Whether they're things that are automatic, like measures on your iPhone, so that we're getting 24 hour things, you know, activity. I mean, we can measure activity through your phone. We can look at when you dial, your phone actually can pick up where in the number you are. Are you on the edge? Are you in the middle? How many times are you. And those can be affected by illness. You know, actography measures, activity, sleep.
Yes, absolutely.
And I've been very fortunate to consult with some companies that are doing involved with that, as well as some AI companies that are looking at ways to enhance clinical trials and decrease placebo and.
But for me, I would want real time assessments that are independent of that interaction that I would have with the subject in my office.
[00:46:14] Speaker B: It's remarkable how often this theme of the challenges of subjective scales comes up in this department of psychiatry and neurology.

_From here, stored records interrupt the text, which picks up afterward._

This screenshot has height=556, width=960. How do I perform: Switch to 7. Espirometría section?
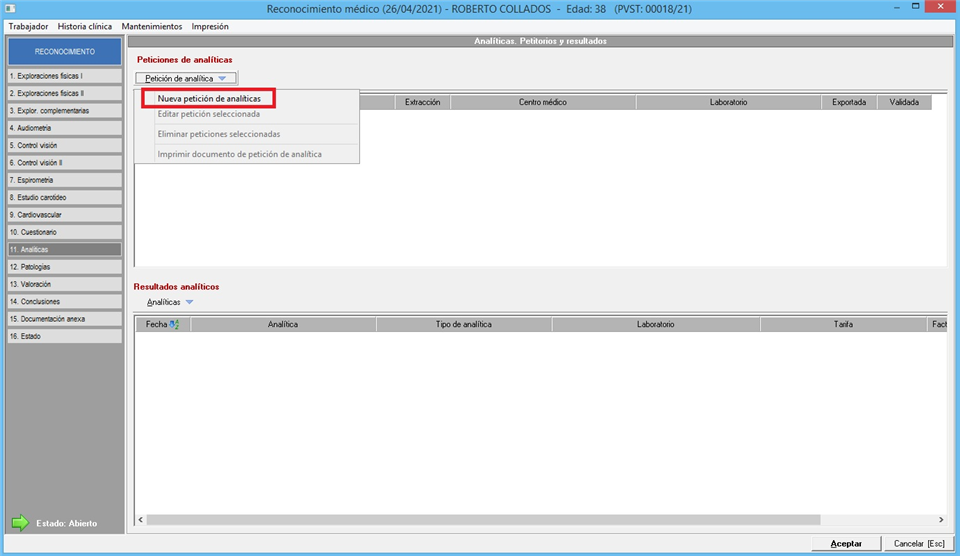click(x=64, y=180)
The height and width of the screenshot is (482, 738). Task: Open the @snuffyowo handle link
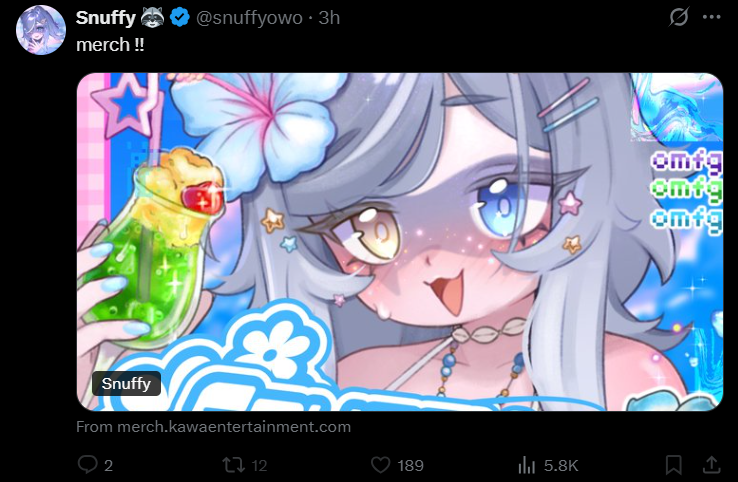tap(249, 18)
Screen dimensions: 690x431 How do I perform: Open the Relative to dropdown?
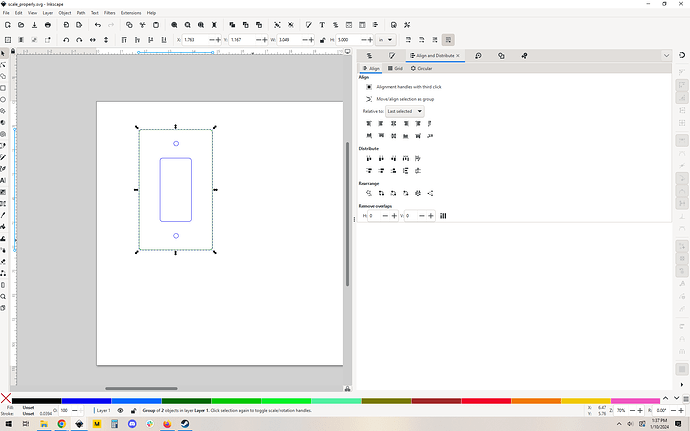pyautogui.click(x=404, y=111)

Everyone seems to be grappling with it and the placebo effect certainly is not helped by it.
[00:46:27] Speaker A: If you ever attend a raider training for a study, I don't know if you ever have.
[00:46:32] Speaker B: I have not. But maybe I should.
[00:46:34] Speaker A: I would really encourage you to attend. You will see experienced investigators rating a video of a patient. Yeah.
And the variability in the ratings are really something.
[00:46:49] Speaker B: Well, maybe you'll let me attend the next one.
[00:46:51] Speaker A: Okay.
[00:46:51] Speaker B: Would love that.
[00:46:52] Speaker A: Standing invitee. You got it.
[00:46:54] Speaker B: Well, Joel, I so appreciate you taking the time to have this conversation. Thank you so much for educating me about the work you're doing.
[00:47:01] Speaker A: Thanks, Brandon. I really appreciate the opportunity and hopefully we get the chance to talk again sometime.
[00:47:06] Speaker B: Not at all. My pleasure. And we'll certainly bookmark this for the next conversation.
[00:47:10] Speaker A: Sounds great. Thanks.
[00:47:11] Speaker B: Thanks so much.